Liverpool
As to local efforts to regulate the street-trading evil, the first steps were taken in Liverpool. In this city the condition of child street traders was particularly bad; half of them were girls, and the stock in trade was usually newspapers and matches—the children were dirty, ragged and running the streets at all hours of the night, the apparent trade in newspapers and other articles being frequently used to cover up much worse things; in fact, many of the girls were practically prostitutes. Quite a number of these children were nothing more or less than beggars, and deliberately appeared in ragged clothing for the purpose of exciting sympathy. A local association undertook to supply them with clothing, but many refused this aid "because it would interfere with their trade." Commenting on similar practices among the street traders of Dublin, Sir Lambert H. Ormsby, M.D., said in 1904: "They sell other things besides ... matches principally. Of course the selling of matches is merely a means of evading being taken up by the police for begging. The matches are only humbug; they do not want to sell them ... they do it for begging purposes."[163] In 1897 the Liverpool Watch Committee appointed a subcommittee to consider the question of children trading in streets, and this subcommittee reported that: "The practice is attended, first, with injury to the health of the children; second, with interference with the education of such as are of school age; third, with danger to the moral welfare of the children inasmuch as the practice frequently leads to street gambling, begging, sleeping out and other undesirable practices, and in some cases to crime." They were of opinion—in which the inspector of reformatories concurred—that much of the money earned by the children went to indulge the vicious and intemperate propensities of parents and guardians.
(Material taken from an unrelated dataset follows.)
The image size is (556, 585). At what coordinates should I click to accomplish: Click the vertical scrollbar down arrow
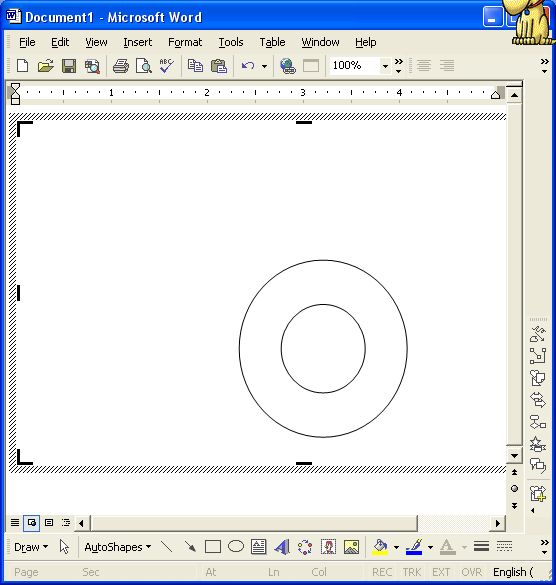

By the Liverpool Corporation Act, 1898, Parliament gave the city power to regulate street trading by children, and accordingly the following provisions were made by the city council: (1) no licenses to any child under eleven; (2) boys eleven to thirteen and girls eleven to fifteen inclusive, to be licensed if not mentally or physically deficient, with consent of parent or guardian; (3) licenses good one year; (4) badges also to be issued; (5) no charge for license or badge; (6) licenses may be revoked by Watch Committee for cause; (7) no licensed child to trade after 9 P.M., nor unless decently clothed, nor without badge, nor in streets during school hours unless exempted from school attendance, and no licensed child may alter or dispose of badge, or enter public houses to trade, or importune passengers. These regulations took effect May 31, 1899, and marked the formal beginning of the movement against street trading by children.
In 1901 the Liverpool subcommittee reported that it was "of opinion that the application of the powers conferred by the Act has had the effect of greatly reducing the number of children trading in the streets, especially during school hours and late in the evenings, and of improving the condition, appearance, and behaviour of those children who still engage in street trading." This subcommittee recommended raising the boys' age limit for licenses from fourteen to sixteen years, and was inclined to advise the total prohibition of street trading by girls.[164]